記事は西南(薩長)の地図の上に並べた人形は飛ぶように売れるのに、東北(白河以北の奥羽)に並べた人形は誰も顧みようとしない―という寓話(ぐうわ)。「時代が変われば白河以北の人形もまた売れるようになる」と慰められた人形売りが泣きやみ、「白河以北一山百文」と叫んだという内容となっています。
記事にはどんな意図が込められていたのでしょうか。2年後の近事評論277号(1880年7月8日発行)によると、東北人士を人形になぞらえ、薩長の藩閥政府の下で東北人が西南優位の状況を覆そうとしない無気力さを批判し、奮起を促す狙いだったということです。
「『白河以北一山百文』という言葉は強烈なインパクトがあった。自由民権運動の時代に、東北が薩長を凌駕(りょうが)していこうという動機付けにもなった」と川内准教授。当時の新聞でもたびたび登場するようになります。
「天恵薄き地」
「白河以北一山百文」の意味合いが変わってきたのは明治後期から大正期、20世紀に入った頃でした。当時の東北は明治三陸大津波(1896年)や「天明以来の大飢饉(ききん)」(1905年)など、天災や凶作が相次いでいました。新聞報道などを通じて「東北は『天恵薄き地』、つまり天の恵みが少ない土地だという認識が広まった」(川内准教授)といいます。
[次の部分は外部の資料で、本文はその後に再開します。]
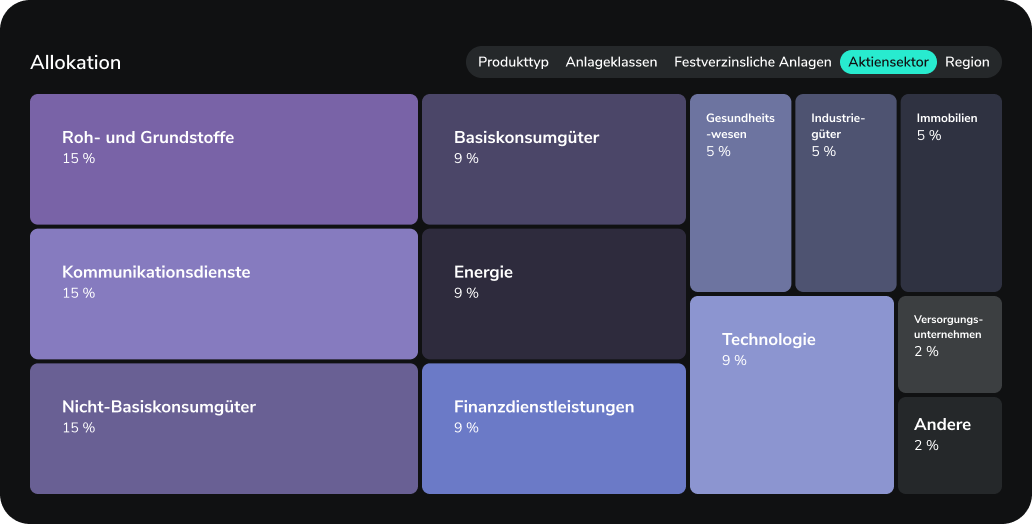Click the Finanzdienstleistungen tile
Image resolution: width=1032 pixels, height=524 pixels.
(554, 428)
こうした時代背景があって「東北振興」の機運が高まっていきます。1916年2月には東北の国会議員が衆院に提出した「東北振興に関する建議」でも、東北振興を実行する理由として「東北=天恵薄き地」論が出てきます。
川内准教授は「今、一般にイメージされる『白河以北一山百文』の意味が成立するのは20世紀に入ったくらいの時期だ」と指摘。「最初は藩閥政府の下で立ち上がらない東北人を発奮させる言葉だったが、東北は土地や気候なども全て価値が低く、天恵薄き地だという認識が広まる中、『白河以北一山百文』も東北全体を指す言葉に意味がずれていった」と解説します。

かわうち・あつし 1980年、青森市生まれ。関西学院大大学院博士課程後期課程修了。専門は東北近現代史。2018年10月から現職。放送大学宮城学習センター客員准教授なども務める。
罵倒語として認識
「白河以北一山百文」の変遷はさらに続きます。昭和期に入ると、薩長の新政府が東北に投げかけた「罵倒語」だという認識が登場し始めるのです。
「一山百文とは、明治維新の変革に政権を握った薩長が、東北を侮蔑した呼称で、この言葉の裏には、文化の程度低く、傑出せる人物なく、天然の資源に乏しく、人口の密度少なきをあざける意味が含まれていた」。1930(昭和5)年出版の「総合ヂャーナリズム講座III」の「全国新聞総展観」という記事には、こうした記述があります。
昭和初期の東北は昭和三陸津波(1933年)や「昭和東北大凶作」(30~34年)といった天災、凶作に見舞われました。加えて31年の満州事変以降、戦時体制が強まる中、「同じ大日本帝国にもかかわらず、東北は差別的な扱いを受けた。国家を造った薩長に(不満が)向けられ、『白河以北一山百文』という言葉と結び付いていったのではないか」と川内准教授。こうした傾向は戦後も続き、本来の意味が忘れ去られていったようです。
「官軍が」は俗説
また、戊辰戦争で薩長の司令官が東北に攻め込んできた際、「白河以北一山百文」と言った―という俗説があります。川内准教授が調べたところ、作家司馬遼太郎さん(1923~96年)が週刊朝日で連載していた紀行文「街道をゆく」が一番古い記述のようです。
72年2~9月の連載を収録した書籍「街道をゆく三 陸奥のみち 肥薩のみちほか」の冒頭には、次のような文章があります。
「『白河以北、一山百文』
といったのは、戊辰戦争を戦って会津城を攻めおとした長州軍の士官のひとりであったであろう」
川内准教授は「司馬遼太郎さん一流の推理」とみていますが、これ以降、「白河以北一山百文」は戊辰戦争の際に官軍の将校が言った言葉であるという認識が広まっていきました。
例えば、作家の童門冬二さんは1994年4月出版の経営情報誌「オムニ・マネジメント」24号で、次のように書いています。
「明治維新の時でさえ、西の方から進んだ軍の将校が、
『白河以北一山百文』
といった。奥州(福島県)白河の関から北は、山も一つ百文で買える。それほど価値がないという意味である」
川内准教授は「官軍が言ったという話は根拠が非常に薄弱だ。具体的に誰が言ったという話はほとんど出てこない。『白河以北一山百文』の意味がずれていく中で生まれてきた認識ではないか」と懐疑的です。

一体化、もう一度
ところで、高校野球ファンでもある川内准教授の目には、昨年夏の甲子園で仙台育英高が東北勢として初めて全国制覇し、優勝旗の「白河の関越え」を果たした快挙はどう映ったのでしょうか。
「『白河以北一山百文』は必ずしもネガティブ一辺倒ではなく、発奮材料として出された言葉。東北人士が甲子園で活躍して帰ってきたのは本来的な意味だった」と賛辞を贈ります。
その上で「東北は『白河以北一山百文』という認識を核にして、ある瞬間だけでも一体性を持つことができるのが、他の地域にはない特徴だ。仙台育英の甲子園優勝は、ポジティブな面で東北が一体化した瞬間だった。もう一度味わいたい」と話し、18日開幕の第95回選抜高校野球大会に出場する東北勢3校にエールを送っています。